One of the old exercises for apprentic machinist was to make a perfect
cube, using nothing more than a file, for a grade. Took a considerable
amount fo time to do, yet all apprentices had to do it.
....
Gunner


Interesting. I've seen machinists' faces go from smug to panic when
the part I wanted them to make required some careful hand work, like
filing to a curved line. It didn't help that I had made a sample.

Jim Wilkins

After using a file for many years I was shown by one of my
engineering workshop instructors, when he saw me filing a radius, how
to file a radius correctly and it made the world of difference to the
outcome. I thanked him but have often wondered why such basic
information was not taught as standard, maybe it was thought we
didn't need to know that sort of thing because of the courses we were
on and it way too basic. It's not something I have ever run across in
a book either but have not looked specifically for it.


I have not seen it either - can you explain it for us?

In case you didn't see my response to Jim Wilkins, I posted the following.

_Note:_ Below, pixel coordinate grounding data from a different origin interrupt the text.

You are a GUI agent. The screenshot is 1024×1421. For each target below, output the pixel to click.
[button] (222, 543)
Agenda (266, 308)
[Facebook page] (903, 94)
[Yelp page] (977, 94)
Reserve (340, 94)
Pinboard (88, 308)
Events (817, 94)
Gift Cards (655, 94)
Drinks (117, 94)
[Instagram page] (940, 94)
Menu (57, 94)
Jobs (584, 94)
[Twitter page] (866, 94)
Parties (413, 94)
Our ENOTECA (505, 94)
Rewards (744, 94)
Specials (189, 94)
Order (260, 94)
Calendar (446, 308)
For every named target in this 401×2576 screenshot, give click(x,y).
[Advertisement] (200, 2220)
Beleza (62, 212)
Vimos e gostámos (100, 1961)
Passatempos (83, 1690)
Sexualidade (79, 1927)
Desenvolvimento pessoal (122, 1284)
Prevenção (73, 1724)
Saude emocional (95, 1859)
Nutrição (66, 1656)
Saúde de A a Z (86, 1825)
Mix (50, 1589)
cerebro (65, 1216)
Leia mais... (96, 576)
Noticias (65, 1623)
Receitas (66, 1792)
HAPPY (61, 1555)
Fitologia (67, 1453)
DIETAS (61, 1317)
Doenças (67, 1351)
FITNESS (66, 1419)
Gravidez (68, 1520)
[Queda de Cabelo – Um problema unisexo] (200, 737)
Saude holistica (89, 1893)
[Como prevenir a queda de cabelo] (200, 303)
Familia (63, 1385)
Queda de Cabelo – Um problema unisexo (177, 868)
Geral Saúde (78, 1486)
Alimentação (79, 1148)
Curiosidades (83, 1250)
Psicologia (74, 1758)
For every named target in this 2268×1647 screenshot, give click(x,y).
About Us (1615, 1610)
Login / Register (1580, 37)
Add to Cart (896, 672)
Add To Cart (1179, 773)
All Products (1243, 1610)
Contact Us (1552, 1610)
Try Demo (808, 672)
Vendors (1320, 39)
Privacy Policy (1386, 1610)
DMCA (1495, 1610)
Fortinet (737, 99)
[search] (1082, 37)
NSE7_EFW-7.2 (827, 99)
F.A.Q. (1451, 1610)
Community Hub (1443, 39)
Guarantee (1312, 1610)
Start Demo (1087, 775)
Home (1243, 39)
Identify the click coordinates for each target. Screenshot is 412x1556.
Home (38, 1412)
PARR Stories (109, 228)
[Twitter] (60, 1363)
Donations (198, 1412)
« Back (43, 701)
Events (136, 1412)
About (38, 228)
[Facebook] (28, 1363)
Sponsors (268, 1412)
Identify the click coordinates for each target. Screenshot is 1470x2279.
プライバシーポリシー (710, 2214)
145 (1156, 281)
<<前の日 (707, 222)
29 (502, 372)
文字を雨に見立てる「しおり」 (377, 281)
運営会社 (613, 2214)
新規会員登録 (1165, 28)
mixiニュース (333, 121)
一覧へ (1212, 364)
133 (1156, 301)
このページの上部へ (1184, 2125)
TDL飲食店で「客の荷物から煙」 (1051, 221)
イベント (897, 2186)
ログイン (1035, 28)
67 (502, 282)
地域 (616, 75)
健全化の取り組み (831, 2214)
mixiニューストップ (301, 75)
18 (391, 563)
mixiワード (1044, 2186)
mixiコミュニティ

I've done the same but I was thinking of filing the final smooth curve.
On say a 90 degree corner and holding the piece with each face at about
45 to horizontal what I did originally, as I had never been shown, I
just moved the file forward and rocked it from the near face to the far
face so the contact point travels away form you to create the curve. The
instructor showed my to start with the file parallel with the far face
and moving the file forward, rock it back, to end the stroke with the
file parallel to the near face, in this way the contact point travels
back towards you during the operation. This instantly gave me a much
better finish and radius and it's the way I've done it ever since.